Return exactly the line that contains "Image resolution: width=1140" and all lines beneath it in the entries, through the very last one.

→ Saved data entries:
----------------

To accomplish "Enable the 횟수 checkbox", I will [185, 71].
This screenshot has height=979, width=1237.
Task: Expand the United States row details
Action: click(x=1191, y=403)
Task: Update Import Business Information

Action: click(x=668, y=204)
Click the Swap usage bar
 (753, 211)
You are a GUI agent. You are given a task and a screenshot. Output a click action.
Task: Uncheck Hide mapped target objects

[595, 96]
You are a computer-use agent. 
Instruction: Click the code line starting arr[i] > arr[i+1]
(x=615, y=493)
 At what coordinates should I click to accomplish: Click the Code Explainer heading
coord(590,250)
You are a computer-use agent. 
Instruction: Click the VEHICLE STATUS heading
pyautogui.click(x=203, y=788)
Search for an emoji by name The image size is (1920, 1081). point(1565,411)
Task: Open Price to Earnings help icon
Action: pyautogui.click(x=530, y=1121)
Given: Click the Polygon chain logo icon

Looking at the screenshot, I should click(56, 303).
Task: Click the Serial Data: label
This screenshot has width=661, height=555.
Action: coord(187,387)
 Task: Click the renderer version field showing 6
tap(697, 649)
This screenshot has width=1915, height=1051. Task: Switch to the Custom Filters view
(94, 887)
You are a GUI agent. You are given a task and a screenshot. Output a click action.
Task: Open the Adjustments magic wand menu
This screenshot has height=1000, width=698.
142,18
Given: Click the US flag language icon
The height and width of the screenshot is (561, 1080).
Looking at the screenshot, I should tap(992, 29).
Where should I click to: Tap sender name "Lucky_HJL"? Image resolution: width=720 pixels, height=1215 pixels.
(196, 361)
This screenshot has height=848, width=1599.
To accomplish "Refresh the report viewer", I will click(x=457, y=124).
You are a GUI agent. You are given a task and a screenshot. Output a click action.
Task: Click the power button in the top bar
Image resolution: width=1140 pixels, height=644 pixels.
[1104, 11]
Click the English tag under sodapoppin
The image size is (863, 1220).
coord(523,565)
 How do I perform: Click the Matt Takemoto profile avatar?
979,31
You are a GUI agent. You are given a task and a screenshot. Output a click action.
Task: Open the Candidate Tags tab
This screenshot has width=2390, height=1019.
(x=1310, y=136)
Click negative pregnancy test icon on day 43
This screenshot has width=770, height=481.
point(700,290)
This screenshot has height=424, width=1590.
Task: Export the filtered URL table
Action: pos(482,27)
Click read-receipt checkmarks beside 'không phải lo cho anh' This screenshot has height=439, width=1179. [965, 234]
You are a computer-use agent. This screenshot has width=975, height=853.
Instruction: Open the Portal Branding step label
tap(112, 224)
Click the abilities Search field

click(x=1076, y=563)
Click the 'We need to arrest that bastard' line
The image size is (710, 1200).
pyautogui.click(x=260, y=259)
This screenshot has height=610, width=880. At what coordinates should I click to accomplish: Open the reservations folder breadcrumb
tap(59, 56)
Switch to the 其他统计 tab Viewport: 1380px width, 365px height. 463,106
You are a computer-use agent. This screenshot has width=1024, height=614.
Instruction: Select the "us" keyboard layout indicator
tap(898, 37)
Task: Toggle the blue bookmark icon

----------------

→ EXPECTED OUTPUT:
Image resolution: width=1140 pixels, height=644 pixels.
[1104, 11]
Click the English tag under sodapoppin
The image size is (863, 1220).
coord(523,565)
 How do I perform: Click the Matt Takemoto profile avatar?
979,31
You are a GUI agent. You are given a task and a screenshot. Output a click action.
Task: Open the Candidate Tags tab
This screenshot has width=2390, height=1019.
(x=1310, y=136)
Click negative pregnancy test icon on day 43
This screenshot has width=770, height=481.
point(700,290)
This screenshot has height=424, width=1590.
Task: Export the filtered URL table
Action: pos(482,27)
Click read-receipt checkmarks beside 'không phải lo cho anh' This screenshot has height=439, width=1179. [965, 234]
You are a computer-use agent. This screenshot has width=975, height=853.
Instruction: Open the Portal Branding step label
tap(112, 224)
Click the abilities Search field

click(x=1076, y=563)
Click the 'We need to arrest that bastard' line
The image size is (710, 1200).
pyautogui.click(x=260, y=259)
This screenshot has height=610, width=880. At what coordinates should I click to accomplish: Open the reservations folder breadcrumb
tap(59, 56)
Switch to the 其他统计 tab Viewport: 1380px width, 365px height. 463,106
You are a computer-use agent. This screenshot has width=1024, height=614.
Instruction: Select the "us" keyboard layout indicator
tap(898, 37)
Task: Toggle the blue bookmark icon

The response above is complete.